— What the task asks —
Copy out, from the entries below, each line that holds the string "will".

— Data section —
>>>>
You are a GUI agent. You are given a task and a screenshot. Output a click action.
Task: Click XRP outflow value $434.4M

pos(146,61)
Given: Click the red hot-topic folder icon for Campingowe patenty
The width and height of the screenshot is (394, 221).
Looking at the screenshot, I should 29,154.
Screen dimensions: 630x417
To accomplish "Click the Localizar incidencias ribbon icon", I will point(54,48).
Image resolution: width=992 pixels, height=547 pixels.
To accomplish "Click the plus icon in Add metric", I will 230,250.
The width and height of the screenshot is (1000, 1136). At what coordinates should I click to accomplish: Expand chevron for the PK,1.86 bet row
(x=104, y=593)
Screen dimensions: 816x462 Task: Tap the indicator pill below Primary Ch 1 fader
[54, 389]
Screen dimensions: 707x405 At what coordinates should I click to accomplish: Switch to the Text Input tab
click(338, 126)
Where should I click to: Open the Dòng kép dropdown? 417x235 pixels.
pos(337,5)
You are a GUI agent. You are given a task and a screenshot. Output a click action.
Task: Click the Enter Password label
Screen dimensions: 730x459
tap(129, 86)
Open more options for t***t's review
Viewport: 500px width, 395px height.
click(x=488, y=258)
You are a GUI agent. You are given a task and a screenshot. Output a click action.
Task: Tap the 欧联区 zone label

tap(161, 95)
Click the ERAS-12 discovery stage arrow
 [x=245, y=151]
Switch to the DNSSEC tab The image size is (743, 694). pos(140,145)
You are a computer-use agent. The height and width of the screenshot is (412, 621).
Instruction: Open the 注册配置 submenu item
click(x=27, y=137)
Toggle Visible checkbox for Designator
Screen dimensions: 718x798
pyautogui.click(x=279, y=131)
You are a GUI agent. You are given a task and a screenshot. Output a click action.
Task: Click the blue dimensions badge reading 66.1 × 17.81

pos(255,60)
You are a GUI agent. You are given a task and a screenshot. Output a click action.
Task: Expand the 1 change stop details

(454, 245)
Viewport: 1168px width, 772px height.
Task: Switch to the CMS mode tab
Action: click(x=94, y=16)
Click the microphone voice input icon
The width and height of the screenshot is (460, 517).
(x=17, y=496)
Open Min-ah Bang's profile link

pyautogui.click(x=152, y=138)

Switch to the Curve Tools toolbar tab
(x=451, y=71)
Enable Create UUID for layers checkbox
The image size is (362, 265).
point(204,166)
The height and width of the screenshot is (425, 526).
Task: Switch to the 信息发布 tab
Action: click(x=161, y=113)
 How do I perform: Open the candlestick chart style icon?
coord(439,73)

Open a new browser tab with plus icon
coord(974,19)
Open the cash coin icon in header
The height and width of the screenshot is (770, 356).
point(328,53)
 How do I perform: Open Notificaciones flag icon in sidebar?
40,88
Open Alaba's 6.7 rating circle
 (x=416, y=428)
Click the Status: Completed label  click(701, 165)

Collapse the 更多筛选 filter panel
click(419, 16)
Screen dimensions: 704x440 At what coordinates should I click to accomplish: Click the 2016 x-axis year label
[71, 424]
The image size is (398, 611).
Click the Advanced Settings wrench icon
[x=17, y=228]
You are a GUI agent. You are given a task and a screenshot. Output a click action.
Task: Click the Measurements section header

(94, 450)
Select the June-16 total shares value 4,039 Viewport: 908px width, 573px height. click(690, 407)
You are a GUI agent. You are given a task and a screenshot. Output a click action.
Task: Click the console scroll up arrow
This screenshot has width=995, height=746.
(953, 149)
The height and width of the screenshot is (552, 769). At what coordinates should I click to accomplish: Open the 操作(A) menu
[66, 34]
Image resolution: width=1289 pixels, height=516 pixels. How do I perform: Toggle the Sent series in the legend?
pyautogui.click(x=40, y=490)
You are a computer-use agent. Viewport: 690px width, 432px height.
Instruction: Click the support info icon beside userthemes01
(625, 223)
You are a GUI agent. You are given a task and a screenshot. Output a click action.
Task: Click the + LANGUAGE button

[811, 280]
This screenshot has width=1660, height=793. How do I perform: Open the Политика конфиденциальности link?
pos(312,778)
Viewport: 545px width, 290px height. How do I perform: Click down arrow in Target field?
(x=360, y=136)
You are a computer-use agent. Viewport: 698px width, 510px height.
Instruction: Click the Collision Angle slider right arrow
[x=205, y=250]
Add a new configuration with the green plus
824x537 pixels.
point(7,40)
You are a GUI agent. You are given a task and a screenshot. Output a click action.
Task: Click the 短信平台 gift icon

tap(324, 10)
<<<<
— Exercise output —
To accomplish "Click the Localizar incidencias ribbon icon", I will point(54,48).
To accomplish "Click the plus icon in Add metric", I will 230,250.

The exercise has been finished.